* _WHAT IS EXPECTED_:
Please repeat, from the entries that follow, the lines from the one containing "Given: Collapse the Direct messages section" through the one containing "Given: Click the 'Annual" exactly, adding nothing.

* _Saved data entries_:
────

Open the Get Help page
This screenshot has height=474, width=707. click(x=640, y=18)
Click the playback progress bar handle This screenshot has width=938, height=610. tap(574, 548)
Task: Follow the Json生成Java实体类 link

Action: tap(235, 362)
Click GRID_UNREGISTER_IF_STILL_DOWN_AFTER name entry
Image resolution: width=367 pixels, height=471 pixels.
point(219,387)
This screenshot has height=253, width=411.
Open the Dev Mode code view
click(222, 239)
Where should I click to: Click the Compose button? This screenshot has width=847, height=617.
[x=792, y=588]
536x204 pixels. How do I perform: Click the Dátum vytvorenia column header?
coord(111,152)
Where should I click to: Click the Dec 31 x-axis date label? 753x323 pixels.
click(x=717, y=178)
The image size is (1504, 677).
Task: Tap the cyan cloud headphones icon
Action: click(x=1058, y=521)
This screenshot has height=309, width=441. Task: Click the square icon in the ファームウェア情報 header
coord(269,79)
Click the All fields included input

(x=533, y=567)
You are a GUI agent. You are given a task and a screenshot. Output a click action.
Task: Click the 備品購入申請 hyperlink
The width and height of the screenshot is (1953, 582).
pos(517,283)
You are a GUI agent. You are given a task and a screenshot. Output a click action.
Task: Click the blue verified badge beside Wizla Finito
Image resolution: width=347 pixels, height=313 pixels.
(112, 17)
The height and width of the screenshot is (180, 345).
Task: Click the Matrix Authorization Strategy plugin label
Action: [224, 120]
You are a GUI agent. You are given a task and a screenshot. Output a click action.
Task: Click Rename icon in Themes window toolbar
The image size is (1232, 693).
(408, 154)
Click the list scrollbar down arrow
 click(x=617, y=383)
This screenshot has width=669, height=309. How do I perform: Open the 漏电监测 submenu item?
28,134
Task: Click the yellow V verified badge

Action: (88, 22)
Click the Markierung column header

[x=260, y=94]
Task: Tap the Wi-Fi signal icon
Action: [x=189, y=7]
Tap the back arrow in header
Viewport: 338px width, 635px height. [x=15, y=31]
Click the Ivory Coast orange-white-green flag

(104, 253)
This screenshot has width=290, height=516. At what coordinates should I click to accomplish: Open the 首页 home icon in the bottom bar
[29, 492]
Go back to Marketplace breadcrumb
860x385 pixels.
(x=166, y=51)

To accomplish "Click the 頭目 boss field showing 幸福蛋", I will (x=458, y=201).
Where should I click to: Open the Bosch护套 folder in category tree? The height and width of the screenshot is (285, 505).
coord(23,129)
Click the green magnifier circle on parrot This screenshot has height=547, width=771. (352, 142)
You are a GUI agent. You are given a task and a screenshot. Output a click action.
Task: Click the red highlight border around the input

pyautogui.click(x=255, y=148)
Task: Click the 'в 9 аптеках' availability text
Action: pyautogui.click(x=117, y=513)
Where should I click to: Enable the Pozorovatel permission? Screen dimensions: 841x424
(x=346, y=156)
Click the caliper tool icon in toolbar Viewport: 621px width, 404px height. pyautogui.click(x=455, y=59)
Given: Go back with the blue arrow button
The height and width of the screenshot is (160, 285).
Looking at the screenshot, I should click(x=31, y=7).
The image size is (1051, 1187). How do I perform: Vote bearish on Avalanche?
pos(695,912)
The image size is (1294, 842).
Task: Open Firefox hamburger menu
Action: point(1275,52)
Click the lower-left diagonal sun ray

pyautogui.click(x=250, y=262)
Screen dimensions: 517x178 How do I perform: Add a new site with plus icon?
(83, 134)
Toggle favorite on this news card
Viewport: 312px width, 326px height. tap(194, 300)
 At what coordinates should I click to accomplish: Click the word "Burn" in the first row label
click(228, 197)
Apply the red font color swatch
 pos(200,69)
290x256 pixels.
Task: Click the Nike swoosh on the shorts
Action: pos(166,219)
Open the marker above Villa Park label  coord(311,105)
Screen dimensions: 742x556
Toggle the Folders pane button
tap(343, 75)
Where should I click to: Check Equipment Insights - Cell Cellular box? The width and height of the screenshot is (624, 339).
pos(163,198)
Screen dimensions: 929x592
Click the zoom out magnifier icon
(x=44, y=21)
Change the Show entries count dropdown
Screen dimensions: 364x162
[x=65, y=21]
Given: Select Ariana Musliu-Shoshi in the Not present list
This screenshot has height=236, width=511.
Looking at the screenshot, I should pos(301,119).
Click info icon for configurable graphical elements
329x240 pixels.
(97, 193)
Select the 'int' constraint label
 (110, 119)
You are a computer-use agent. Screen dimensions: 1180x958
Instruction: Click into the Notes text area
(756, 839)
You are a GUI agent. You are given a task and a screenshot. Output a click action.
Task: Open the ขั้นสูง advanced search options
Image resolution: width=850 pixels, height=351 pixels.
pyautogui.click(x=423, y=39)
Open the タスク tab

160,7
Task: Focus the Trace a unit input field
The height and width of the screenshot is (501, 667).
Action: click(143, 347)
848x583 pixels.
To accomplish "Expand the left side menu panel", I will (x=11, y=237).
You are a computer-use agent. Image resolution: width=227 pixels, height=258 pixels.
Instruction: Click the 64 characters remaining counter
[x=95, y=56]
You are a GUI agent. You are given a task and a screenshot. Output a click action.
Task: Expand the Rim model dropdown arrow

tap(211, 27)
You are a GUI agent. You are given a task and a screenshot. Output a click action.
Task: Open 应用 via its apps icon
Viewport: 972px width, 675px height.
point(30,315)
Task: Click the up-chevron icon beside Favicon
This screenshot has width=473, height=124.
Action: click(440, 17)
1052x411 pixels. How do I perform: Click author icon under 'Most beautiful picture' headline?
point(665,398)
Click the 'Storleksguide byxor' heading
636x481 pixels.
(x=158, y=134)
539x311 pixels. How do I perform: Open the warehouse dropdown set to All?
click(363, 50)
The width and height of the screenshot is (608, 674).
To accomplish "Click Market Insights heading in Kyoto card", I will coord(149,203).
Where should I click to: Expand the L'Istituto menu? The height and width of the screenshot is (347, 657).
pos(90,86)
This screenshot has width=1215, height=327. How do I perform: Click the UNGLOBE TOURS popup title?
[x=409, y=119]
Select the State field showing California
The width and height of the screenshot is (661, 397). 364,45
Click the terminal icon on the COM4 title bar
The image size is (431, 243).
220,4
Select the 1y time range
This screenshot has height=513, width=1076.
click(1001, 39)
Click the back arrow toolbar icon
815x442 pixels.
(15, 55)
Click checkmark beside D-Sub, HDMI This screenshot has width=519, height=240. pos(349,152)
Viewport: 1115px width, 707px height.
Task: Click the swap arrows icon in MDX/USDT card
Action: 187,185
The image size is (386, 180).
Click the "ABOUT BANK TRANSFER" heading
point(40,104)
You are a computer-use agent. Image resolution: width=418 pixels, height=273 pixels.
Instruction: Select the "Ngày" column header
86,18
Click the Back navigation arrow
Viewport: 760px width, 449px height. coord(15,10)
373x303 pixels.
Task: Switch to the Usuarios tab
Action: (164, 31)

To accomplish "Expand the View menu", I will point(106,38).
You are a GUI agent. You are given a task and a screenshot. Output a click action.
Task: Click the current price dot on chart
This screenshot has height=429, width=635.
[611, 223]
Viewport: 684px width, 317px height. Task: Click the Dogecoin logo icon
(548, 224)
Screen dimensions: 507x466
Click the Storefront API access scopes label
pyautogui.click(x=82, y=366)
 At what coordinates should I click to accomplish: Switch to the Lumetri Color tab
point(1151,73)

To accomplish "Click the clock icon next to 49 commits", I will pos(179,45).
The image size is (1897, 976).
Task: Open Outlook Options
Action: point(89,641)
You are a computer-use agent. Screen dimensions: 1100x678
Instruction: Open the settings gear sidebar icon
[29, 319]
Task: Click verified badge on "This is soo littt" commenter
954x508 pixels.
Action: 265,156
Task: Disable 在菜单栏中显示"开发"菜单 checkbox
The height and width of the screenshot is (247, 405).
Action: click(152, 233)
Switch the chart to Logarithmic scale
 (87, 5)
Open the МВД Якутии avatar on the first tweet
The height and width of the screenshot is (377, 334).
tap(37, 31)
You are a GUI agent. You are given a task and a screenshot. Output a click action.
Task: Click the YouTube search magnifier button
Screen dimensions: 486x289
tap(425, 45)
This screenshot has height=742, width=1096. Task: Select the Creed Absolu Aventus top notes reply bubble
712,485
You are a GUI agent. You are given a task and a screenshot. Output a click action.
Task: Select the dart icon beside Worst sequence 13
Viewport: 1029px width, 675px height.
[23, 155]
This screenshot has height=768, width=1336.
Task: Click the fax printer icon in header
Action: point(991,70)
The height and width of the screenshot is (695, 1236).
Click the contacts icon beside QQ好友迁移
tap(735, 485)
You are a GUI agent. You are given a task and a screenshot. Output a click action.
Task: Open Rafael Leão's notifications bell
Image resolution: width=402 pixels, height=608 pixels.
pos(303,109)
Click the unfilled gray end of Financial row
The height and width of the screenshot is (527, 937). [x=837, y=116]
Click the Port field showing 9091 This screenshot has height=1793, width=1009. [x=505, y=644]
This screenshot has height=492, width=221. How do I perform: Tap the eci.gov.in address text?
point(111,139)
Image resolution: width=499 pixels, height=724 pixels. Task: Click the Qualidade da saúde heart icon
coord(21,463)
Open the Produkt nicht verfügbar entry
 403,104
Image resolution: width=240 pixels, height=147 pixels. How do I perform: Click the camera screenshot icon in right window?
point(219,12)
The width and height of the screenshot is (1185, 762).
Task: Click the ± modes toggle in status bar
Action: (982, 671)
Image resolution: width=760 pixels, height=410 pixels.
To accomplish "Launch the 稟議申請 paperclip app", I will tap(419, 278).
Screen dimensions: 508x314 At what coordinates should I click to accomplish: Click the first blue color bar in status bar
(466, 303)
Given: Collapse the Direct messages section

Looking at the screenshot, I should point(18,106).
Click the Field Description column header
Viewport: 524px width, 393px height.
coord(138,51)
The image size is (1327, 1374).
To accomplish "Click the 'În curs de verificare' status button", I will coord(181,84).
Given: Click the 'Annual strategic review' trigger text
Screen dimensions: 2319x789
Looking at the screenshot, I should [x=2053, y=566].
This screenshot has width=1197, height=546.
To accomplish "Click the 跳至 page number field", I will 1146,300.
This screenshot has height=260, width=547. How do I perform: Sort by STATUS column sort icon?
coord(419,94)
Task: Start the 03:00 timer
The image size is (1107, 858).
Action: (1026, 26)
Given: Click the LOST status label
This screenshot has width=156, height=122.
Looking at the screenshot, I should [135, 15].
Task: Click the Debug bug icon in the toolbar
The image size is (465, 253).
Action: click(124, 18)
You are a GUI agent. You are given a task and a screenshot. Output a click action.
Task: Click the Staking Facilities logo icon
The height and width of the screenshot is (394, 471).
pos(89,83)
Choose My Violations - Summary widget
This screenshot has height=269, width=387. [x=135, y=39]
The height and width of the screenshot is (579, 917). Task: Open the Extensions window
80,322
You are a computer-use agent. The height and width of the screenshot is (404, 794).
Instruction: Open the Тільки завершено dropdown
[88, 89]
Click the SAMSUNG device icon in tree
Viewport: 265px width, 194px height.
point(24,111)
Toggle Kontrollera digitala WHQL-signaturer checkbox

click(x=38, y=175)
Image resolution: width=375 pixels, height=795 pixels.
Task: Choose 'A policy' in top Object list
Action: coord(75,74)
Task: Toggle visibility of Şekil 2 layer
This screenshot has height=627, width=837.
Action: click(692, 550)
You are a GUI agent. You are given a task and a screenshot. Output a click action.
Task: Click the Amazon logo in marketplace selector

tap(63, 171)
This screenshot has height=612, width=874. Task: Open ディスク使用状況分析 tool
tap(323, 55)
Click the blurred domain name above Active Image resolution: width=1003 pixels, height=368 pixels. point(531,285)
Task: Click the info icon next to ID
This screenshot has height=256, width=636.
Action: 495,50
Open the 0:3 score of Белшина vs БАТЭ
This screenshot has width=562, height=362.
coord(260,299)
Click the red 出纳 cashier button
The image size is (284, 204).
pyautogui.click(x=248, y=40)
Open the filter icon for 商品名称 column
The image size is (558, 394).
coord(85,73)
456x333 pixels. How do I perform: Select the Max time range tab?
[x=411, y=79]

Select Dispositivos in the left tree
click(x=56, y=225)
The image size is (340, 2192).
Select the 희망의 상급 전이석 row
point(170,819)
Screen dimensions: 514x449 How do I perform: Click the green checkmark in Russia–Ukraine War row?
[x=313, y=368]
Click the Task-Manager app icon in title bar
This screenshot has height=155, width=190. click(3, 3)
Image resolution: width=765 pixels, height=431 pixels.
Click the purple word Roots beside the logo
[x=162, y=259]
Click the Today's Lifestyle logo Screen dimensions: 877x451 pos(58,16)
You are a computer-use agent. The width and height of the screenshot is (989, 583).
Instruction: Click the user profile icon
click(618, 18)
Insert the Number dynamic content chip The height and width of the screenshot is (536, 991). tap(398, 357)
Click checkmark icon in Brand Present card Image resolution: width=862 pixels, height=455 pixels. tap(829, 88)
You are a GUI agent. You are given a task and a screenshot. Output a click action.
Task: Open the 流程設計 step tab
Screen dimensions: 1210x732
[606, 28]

────

* _FINISHED TASK_:
Given: Collapse the Direct messages section

Looking at the screenshot, I should point(18,106).
Click the Field Description column header
Viewport: 524px width, 393px height.
coord(138,51)
The image size is (1327, 1374).
To accomplish "Click the 'În curs de verificare' status button", I will coord(181,84).
Given: Click the 'Annual strategic review' trigger text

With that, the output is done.